▶ [DIRECTIVE]
Express as a JSON list of strings, one string per line with blank lines omitted, the part of the items that opens with the line containing "Where should I click to: Expand the HTTP" and closes with the line containing "tap(346, 206)".

▶ [DATA SUPPLIED]
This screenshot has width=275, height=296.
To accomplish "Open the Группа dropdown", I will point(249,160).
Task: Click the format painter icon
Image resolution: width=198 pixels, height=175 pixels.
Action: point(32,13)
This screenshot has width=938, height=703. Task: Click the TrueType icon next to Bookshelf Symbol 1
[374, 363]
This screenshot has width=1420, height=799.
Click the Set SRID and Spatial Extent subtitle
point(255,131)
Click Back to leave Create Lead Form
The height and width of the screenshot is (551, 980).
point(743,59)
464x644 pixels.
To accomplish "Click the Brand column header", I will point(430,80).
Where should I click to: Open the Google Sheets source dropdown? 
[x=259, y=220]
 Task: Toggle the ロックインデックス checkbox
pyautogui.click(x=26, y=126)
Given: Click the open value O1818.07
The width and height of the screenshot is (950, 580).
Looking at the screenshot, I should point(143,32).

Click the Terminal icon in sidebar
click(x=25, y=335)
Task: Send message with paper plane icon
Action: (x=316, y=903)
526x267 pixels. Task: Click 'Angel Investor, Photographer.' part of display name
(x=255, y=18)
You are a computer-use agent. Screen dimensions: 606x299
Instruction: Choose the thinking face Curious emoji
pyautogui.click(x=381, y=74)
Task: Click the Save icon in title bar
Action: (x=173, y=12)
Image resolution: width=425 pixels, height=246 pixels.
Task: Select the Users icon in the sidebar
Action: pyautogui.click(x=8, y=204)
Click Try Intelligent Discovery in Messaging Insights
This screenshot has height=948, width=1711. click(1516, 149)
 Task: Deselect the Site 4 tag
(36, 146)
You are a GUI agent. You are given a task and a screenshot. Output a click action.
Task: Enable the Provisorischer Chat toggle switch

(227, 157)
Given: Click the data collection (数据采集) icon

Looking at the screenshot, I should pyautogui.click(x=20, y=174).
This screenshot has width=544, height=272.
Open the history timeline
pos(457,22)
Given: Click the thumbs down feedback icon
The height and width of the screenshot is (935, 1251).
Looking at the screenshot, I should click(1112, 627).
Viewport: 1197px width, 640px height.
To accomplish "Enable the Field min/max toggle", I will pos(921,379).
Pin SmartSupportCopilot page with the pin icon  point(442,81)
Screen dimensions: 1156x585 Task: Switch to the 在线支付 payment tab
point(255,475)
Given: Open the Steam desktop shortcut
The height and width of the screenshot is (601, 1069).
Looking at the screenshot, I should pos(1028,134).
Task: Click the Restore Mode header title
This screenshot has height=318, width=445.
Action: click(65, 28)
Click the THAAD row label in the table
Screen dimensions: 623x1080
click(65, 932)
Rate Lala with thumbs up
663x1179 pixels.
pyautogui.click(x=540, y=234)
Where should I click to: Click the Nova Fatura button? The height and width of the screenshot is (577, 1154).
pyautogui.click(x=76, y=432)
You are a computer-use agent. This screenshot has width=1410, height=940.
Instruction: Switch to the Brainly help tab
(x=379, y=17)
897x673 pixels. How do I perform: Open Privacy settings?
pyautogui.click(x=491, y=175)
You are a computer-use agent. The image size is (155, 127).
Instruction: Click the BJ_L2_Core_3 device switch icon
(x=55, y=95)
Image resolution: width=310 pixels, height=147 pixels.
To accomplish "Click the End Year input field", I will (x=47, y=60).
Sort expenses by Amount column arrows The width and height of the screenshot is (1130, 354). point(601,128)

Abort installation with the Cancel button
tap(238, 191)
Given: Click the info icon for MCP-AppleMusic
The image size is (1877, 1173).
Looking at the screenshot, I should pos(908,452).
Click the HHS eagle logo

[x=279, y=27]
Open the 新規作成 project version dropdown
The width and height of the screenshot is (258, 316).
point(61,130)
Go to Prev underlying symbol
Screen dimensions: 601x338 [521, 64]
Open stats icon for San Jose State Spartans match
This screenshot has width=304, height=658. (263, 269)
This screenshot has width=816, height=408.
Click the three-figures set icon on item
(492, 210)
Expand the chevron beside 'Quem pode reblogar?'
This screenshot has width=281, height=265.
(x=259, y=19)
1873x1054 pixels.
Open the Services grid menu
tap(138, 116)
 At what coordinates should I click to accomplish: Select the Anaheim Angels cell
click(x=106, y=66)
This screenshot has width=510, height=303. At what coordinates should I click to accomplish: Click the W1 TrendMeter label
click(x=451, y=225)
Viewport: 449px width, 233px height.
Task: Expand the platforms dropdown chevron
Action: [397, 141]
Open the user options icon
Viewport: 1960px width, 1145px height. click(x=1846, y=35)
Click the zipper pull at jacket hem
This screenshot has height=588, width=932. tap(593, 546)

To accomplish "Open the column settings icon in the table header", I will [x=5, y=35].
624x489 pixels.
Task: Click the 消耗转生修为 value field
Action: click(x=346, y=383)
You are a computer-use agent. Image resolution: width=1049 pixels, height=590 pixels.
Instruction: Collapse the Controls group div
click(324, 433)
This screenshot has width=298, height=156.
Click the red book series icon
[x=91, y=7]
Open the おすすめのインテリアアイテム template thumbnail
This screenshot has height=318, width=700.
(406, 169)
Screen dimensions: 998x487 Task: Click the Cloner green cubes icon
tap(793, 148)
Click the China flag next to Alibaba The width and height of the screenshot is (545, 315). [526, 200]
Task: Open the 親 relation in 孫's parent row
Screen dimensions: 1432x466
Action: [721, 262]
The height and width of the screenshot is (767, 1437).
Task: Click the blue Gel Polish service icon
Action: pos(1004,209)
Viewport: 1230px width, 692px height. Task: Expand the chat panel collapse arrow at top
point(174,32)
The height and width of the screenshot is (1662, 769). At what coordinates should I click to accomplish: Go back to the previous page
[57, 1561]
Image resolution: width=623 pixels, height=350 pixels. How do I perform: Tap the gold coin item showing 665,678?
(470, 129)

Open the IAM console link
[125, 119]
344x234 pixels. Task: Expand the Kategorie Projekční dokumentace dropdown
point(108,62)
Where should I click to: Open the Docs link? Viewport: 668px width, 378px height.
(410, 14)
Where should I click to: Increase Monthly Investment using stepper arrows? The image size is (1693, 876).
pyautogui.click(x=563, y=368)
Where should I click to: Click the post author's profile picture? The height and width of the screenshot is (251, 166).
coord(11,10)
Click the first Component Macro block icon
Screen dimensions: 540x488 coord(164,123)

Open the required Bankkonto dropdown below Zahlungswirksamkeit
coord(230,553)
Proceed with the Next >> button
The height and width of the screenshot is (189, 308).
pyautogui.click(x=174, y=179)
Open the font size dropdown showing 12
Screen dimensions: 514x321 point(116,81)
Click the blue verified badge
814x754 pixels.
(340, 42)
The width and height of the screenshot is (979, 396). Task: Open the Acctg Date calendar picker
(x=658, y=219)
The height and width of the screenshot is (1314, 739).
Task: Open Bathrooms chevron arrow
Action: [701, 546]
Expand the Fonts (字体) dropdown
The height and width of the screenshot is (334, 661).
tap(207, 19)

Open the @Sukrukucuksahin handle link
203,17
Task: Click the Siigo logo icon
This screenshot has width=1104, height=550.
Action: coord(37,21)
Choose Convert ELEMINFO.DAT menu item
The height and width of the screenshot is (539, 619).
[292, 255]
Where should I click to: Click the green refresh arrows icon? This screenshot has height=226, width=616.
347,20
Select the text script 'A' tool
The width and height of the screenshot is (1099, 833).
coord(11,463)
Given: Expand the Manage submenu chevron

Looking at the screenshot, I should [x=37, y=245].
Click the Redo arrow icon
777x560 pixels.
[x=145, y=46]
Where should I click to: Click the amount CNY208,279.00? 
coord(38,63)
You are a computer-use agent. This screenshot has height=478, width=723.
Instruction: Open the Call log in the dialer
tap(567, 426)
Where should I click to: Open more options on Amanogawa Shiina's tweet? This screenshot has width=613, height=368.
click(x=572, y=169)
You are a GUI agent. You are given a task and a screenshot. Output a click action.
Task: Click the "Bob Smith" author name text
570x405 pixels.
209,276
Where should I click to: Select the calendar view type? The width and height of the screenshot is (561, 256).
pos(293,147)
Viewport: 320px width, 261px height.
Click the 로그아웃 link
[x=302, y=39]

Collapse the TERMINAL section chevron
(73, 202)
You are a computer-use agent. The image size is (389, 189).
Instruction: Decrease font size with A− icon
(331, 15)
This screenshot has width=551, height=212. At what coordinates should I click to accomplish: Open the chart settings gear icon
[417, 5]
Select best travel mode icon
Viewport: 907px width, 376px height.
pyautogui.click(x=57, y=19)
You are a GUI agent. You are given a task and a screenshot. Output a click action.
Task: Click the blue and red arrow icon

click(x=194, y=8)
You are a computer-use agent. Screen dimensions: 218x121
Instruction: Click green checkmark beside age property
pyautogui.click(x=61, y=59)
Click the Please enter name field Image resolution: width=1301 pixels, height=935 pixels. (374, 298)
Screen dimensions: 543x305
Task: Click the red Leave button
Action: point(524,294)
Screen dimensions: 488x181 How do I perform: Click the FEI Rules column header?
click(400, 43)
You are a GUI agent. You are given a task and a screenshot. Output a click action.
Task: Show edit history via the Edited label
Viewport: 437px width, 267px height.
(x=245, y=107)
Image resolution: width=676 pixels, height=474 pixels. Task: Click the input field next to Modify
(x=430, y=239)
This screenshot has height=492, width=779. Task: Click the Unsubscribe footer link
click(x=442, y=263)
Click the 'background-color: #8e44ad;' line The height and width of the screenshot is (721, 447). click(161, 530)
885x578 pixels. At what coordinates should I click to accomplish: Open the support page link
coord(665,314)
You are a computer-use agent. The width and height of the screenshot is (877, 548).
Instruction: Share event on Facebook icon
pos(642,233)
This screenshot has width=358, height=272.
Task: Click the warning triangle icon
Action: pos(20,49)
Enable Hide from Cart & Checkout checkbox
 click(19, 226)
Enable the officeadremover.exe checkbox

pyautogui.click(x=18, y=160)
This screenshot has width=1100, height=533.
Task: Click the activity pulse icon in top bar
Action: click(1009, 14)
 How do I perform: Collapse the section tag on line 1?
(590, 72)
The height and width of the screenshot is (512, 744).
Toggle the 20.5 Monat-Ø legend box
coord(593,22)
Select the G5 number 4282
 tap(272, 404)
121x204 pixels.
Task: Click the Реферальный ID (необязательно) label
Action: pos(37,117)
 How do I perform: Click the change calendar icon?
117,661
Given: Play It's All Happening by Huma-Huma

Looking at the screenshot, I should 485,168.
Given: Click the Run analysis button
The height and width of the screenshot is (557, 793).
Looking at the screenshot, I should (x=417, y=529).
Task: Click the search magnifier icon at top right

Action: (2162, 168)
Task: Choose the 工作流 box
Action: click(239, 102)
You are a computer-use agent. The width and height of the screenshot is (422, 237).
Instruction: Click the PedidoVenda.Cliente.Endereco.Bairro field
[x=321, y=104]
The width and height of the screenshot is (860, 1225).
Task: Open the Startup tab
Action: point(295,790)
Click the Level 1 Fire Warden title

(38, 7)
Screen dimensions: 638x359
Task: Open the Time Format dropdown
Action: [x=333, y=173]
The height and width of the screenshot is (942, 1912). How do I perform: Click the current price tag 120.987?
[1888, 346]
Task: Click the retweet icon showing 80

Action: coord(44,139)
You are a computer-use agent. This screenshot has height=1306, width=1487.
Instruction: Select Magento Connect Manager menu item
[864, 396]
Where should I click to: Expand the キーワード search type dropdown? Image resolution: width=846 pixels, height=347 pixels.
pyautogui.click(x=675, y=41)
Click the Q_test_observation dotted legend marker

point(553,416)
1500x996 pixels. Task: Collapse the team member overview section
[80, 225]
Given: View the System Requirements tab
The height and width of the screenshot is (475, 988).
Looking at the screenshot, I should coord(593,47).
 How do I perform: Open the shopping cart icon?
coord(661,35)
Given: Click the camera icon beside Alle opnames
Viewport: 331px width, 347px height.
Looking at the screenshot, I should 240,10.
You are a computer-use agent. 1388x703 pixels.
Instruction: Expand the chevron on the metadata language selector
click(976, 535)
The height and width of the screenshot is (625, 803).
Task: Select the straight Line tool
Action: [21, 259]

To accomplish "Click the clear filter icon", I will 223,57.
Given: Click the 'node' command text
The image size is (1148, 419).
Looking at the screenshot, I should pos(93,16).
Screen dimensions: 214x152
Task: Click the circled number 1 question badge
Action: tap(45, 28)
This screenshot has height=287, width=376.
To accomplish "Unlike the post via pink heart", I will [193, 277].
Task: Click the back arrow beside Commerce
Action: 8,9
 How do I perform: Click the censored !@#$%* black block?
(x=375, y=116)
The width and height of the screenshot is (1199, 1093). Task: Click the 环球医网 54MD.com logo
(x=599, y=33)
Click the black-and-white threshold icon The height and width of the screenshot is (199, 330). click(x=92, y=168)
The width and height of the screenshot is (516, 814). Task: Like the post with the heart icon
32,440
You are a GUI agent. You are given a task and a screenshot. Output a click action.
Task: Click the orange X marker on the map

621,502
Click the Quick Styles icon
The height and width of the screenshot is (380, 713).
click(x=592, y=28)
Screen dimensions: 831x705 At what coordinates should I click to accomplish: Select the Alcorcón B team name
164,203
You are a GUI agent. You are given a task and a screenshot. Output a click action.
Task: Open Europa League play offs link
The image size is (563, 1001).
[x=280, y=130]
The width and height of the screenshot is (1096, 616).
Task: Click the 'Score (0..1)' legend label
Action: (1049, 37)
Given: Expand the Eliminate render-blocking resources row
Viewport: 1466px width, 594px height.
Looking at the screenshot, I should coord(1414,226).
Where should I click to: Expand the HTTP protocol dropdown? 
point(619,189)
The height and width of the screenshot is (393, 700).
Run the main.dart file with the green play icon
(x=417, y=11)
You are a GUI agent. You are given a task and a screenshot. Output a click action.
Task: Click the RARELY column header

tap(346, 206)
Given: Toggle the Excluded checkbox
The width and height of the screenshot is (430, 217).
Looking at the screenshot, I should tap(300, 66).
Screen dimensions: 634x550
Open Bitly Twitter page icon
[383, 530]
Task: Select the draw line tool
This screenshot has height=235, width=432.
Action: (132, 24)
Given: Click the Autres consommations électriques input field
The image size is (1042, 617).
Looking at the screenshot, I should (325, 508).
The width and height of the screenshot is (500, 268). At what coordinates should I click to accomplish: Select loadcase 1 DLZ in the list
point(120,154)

▶ [TASK OUTPUT]
[
  "Where should I click to: Expand the HTTP protocol dropdown? ",
  "point(619,189)",
  "The height and width of the screenshot is (393, 700).",
  "Run the main.dart file with the green play icon",
  "(x=417, y=11)",
  "You are a GUI agent. You are given a task and a screenshot. Output a click action.",
  "Task: Click the RARELY column header",
  "tap(346, 206)"
]